**WHAT YOU SHOULD DO**. For every line that contains the string "agent", pull that line out of the material below.

**SUPPLIED MATERIAL**.
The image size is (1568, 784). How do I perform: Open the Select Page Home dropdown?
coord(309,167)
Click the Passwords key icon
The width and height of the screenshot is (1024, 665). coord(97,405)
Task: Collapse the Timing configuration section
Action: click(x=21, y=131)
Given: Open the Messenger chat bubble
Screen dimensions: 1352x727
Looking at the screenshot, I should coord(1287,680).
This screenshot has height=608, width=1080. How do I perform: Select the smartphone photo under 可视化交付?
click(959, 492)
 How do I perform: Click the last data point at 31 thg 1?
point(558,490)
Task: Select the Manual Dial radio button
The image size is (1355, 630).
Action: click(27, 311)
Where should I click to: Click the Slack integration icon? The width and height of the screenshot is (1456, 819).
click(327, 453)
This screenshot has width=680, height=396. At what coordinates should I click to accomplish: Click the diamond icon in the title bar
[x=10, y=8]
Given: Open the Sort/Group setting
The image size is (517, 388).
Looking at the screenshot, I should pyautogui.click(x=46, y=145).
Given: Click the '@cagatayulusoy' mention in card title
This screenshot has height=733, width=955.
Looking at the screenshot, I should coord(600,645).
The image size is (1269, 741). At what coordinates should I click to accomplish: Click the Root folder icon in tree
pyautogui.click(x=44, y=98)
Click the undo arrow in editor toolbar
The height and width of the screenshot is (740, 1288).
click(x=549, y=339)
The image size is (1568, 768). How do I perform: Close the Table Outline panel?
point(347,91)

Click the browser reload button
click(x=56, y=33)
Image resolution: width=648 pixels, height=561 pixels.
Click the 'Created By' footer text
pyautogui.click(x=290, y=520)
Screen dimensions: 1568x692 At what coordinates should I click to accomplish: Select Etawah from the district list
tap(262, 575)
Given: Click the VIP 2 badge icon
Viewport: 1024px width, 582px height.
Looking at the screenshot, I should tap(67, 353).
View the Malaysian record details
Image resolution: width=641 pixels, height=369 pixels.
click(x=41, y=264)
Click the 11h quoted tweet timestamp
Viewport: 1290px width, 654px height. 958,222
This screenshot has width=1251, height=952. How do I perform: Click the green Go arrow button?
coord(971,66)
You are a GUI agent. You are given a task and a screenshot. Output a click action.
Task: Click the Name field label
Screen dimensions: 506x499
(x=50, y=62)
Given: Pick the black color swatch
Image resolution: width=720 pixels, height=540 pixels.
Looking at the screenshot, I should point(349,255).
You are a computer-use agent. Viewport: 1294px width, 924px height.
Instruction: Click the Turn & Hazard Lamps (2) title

**ANSWER TO THIS TASK**.
You are a GUI agent. You are given a task and a screenshot. Output a click action.
You are a computer-use agent. Viewport: 1294px width, 924px height.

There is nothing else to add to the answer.